Why were only half the writes acknowledged in the first place?

Because Quorum was not satisfiable by the coordinator for some writes during the partition.

possibly the timestamp is reused if the client is fast?

Writes in Jepsen are scheduled, not running as fast as possible. IIRC that run was doing something like 1 write/sec/client, plus a bit of skew to simulate clients running on disparate nodes.

Evan
Evan, on

I have read the Riak article and read the source. The Cassandra cluster wasn’t partitioned so it should have behaved the same as the Riak cluster with the perfect lock, which succeeded.

Quorum reads in Cassandra synchronously propagate the value with highest timestamp to a quorum of nodes before returning, guaranteeing repeatable read semantics from a single client operating at quorum, at least.

The test generates a millisecond timestamp without adding a sequence counter, so possibly the timestamp is reused if the client is fast? Why were only half the writes acknowledged in the first place?

Paul Evans
Paul Evans, on

I think you mean “false negatives” in the paragraph near the end:

It also typically yields 0-2 false positives: likely due to writes proxied through n1 and n2 just prior to the partition, such that the write committed, but the acknowledgement was not received by the proxying node.

Writes that were successful, but the requesting client was never informed of such.

Aphyr
Aphyr, on

“Losing 28% of your supposedly committed data is not serializable by any definition. Next question.”

Would like an explanation of why this is happening.

Ah, you’re in luck! See the linked Riak article for a detailed explanation; in short, you have no guarantee that any given write attempt will atomically succeed or fail–it might come back from the dead at a later point and destroy conflicting writes.

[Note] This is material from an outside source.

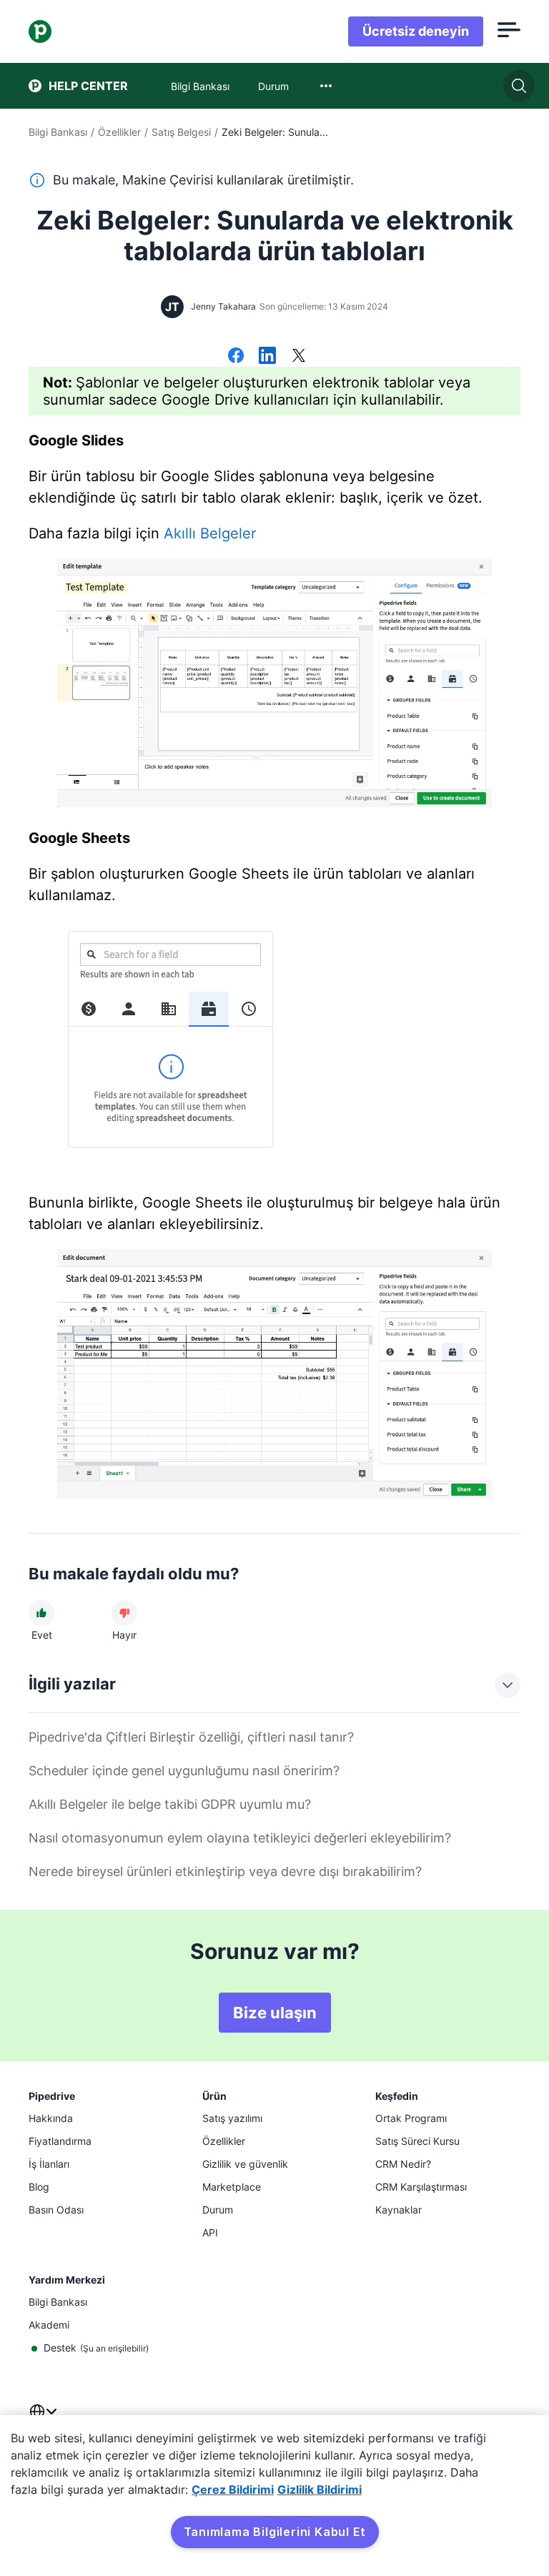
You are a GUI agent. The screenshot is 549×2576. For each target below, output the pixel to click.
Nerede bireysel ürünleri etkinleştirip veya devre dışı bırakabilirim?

Are you sure the read is also occurring at quorum consistency?

I could tell you “yes” again, but if you don’t believe me, you could read the source linked to in that paragraph. ;-) https://github.com/aphyr/jepsen/blob/master/src/jepsen/cassandra.clj#L57

struff
struff, on

Regarding timestamps: isn’t it the case that you’re constrained in precision by what the CPU can handle? The value returned in a “nano-second” timestamp may have misleading precision.

By which I mean, if you get 2 nano-second timestamps 1ns apart, they may well show the same value anyway. It doesn’t matter how precise you think you’re being - if you get collisions at the millisecond level, using ‘nano’ times won’t necessarily save you.